Two chapters of Part 1 explore the language and imagination of the common good. Anna Rowlands underlines the imperative of collaborating together for the common good in a world of economic crisis, global conflict and ecological disasters. It is tested, furthermore, in a nation’s treatment of migrants and asylum seekers. Andrew Bradstock explains that essentially the language of common good helps move us beyond individual success and remind us of dignity of the human person and our interdependence as a community. Borrowing from Jim Wallis, he urges moving beyond keeping up with the Joneses, to instead focusing on making sure the Joneses are okay.
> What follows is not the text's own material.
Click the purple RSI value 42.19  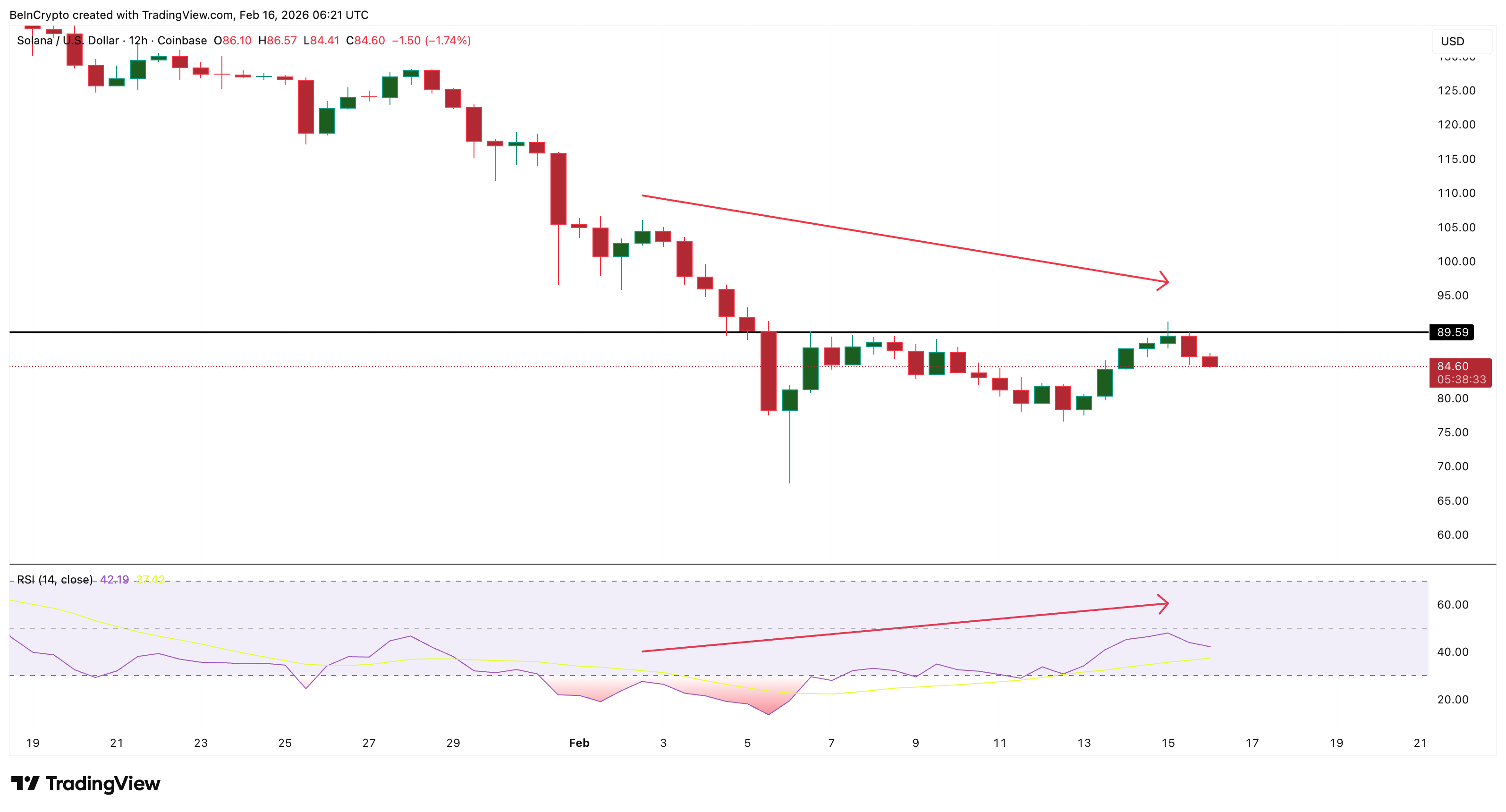pyautogui.click(x=114, y=579)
Part 2 offers seven chapters on traditions of the common good; snapshots of leaders and religious groups and their insights about the common good. Historically, Patrick Riordan SJ explains how Aristotle’s philosophy and politics is where the concept began, and argues part of the State’s role is to protect human liberty. Esther Reed advocates for a positive view of wealth that can be used not just for personal gain but for the common good, although we need to prophetically challenge economic inequity. Samuel Burgess celebrates what we can learn from Irish MP Edmund Burke’s championing of civil society and the social contract. Jon Wilson considers how in a culture that inherits Nietzsche’s prediction about the death of God, and the very real decline of religious activity, the church needs to find options for real political engagement other than enforcing its own wishes on the majority.
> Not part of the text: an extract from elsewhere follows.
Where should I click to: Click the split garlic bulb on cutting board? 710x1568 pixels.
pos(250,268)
The volume overall offers insight into Catholic teaching on common good, but three chapters explain the leadership and further potential of other religious groups. Jonathan Chaplin unpacks the diversity of the evangelical movement yet its broad commitment to holistic/integral/incarnational mission with implications for public welfare. Tehmina Kazi celebrates Islamic leadership and involvement in interfaith and grassroots projects, and justice themes at the heart of Islamic faith including istislah ‘to seek the best public interest’ and asabiya ‘social solidarity’. Malcolm Brown examines the Church of England and its liturgical reforms embracing prayers for seeking the common good, and its essential commitment to parish life and churches that build up their local community and work for the good of a more just society.
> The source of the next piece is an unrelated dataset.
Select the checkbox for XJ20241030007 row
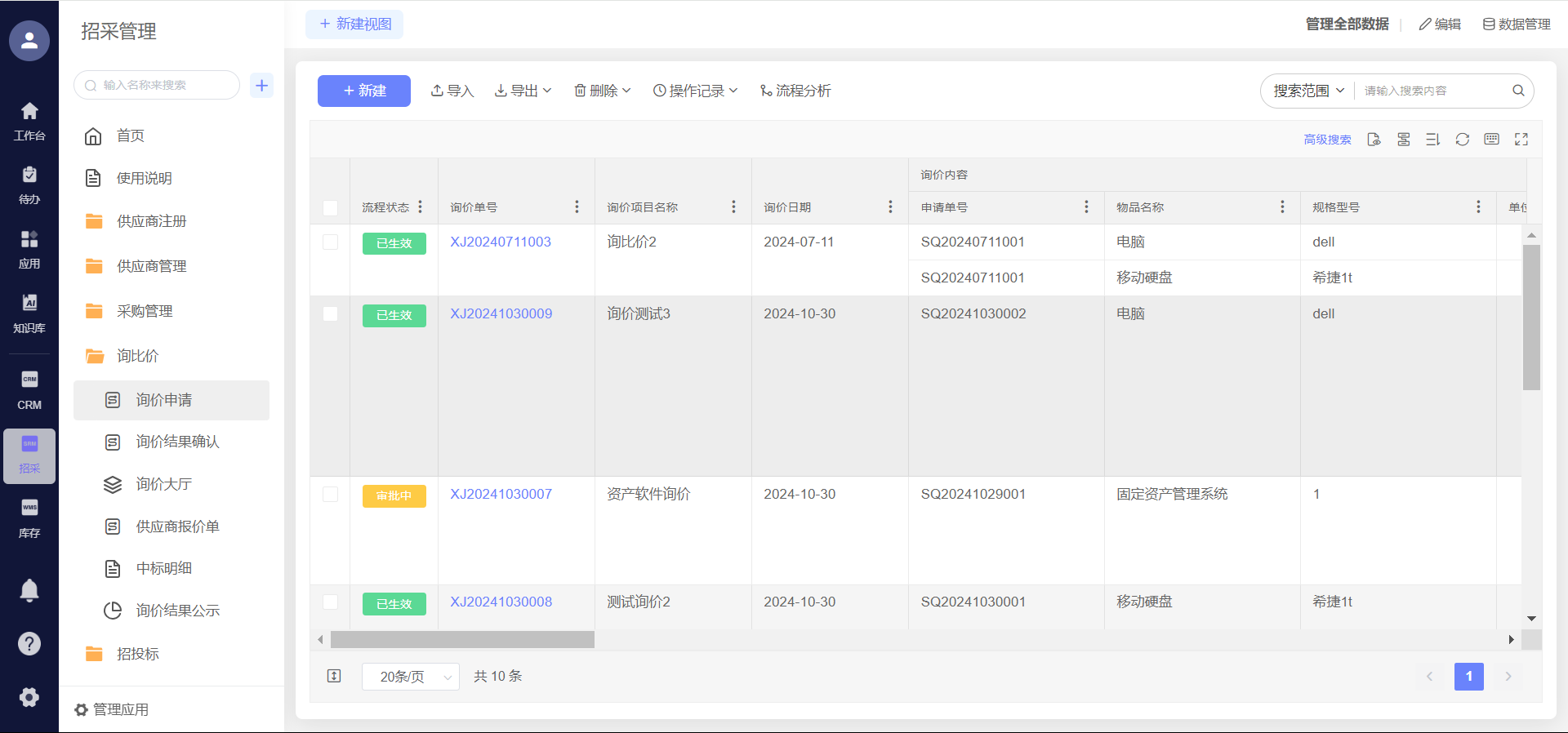Image resolution: width=1568 pixels, height=733 pixels. 330,495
Part 3 focuses on the market and the common good with four chapters on markets, pluralism, employment policies and Catholic Social Teaching related to markets. These are controversial and delicate matters. Brian Griffiths writes from his banking and political background about how people realise the financial crisis of 2007-8 was largely caused by unrestrained market forces and banking self-interest, and yet markets serve useful purposes in delivering goods and services in a complex global economy of billions of people. Philip Booth explores how the markets can serve the common good, albeit needing certain boundaries or safety nets in a pluralist society, including welfare provision, guaranteed religious freedom and educational systems that teach shared social norms. Another boundary that markets need, as Maurice Glasman discusses for a society committed to the common good, is just and compassionate employment policies that protect especially the young including a living wage. Finally, Clifford Longley asserts the need for framing public policy around the common good and human dignity – the two foundations of Catholic Social Teaching – rather than relying on free market forces and the “trickle down” of prosperity to the poor and struggling
The diverse contents of this volume illuminate various perspectives on the common good. It helped me understand the term and how it is being harnessed in UK religious and political contexts. John Paul II suggested politics, in Aristotelian tradition, is “a prudent concern for the common good” (cited p.182). In a society with growing inequality – including Western countries such as the UK or Australia, we need reminding that wealth is ideally common wealth.
The highest value of the book, however, is showing some of the products and pointing to further potential for change when cross-sector, national conversations are undertaken about what matters and what is needed to create “the sum total of social conditions which allow people, either as groups or as individuals, to reach their fulfilment more fully and more easily” (p187, citing Vatican II’s definition of the common good in Gaudium et spes). It is based in the UK, but is suggestive for what could happen around conversations about leadership for the greater good in other national contexts like my own in Australia.
Together for the Common Good offers insightful reading for anyone interested in community organizing, social justice and political engagement directed toward the common good, especially if motivated by or wanting to understand faith-based perspectives.

Nicholas Sagovsky and Peter McGrail, eds, Together for the Common Good: Towards a National Conversation (London: SCM, 2015), pp. xxx + 212, £25, ISBN 978 0 334 05324 8 (pbk).